Task to carry out =>
Transcribe only the lines of the listing below from the one holding "Follow the VR_TenGuRen status URL" through the one holding "728x579 pixels.", inclusive, without any change.

Exercise input =>
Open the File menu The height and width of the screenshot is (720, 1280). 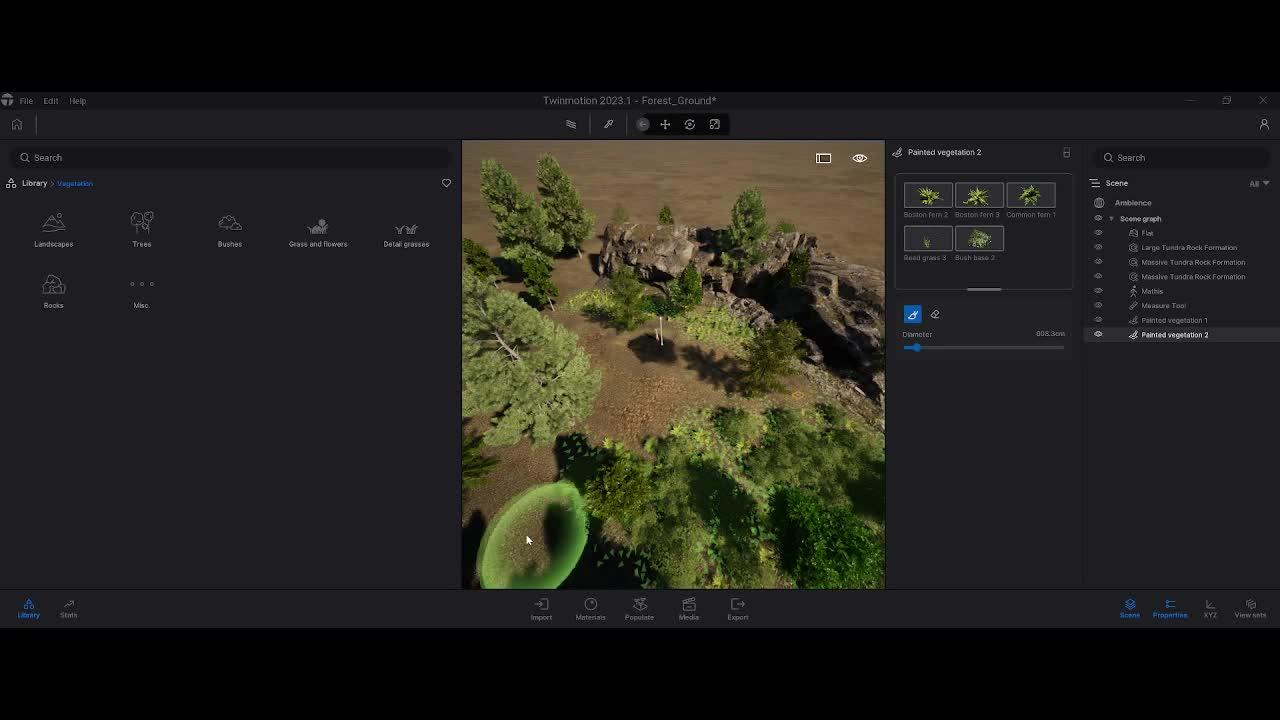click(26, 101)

---

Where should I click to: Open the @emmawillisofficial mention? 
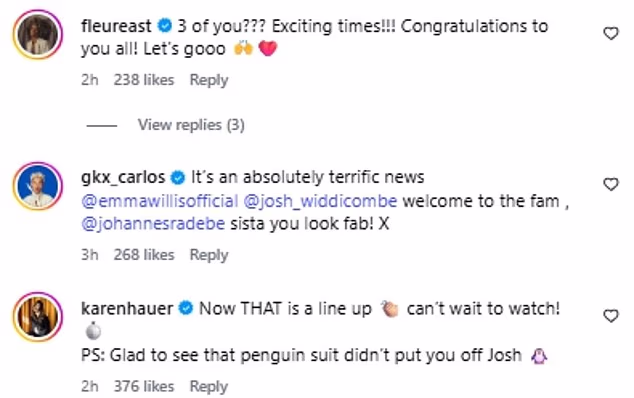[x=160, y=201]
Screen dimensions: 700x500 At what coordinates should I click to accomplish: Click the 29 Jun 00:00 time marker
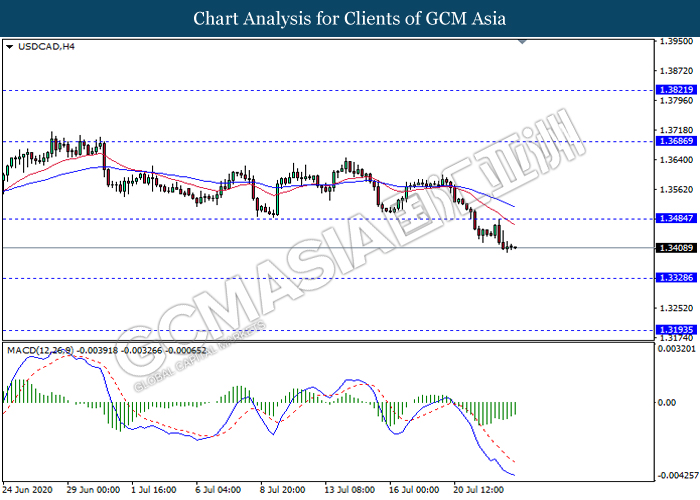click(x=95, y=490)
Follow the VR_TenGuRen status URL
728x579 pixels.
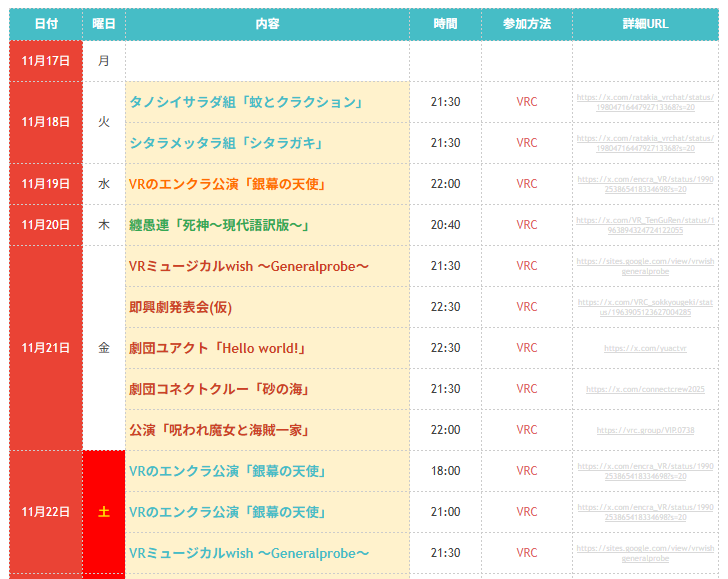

Output =>
Follow the VR_TenGuRen status URL
728x579 pixels.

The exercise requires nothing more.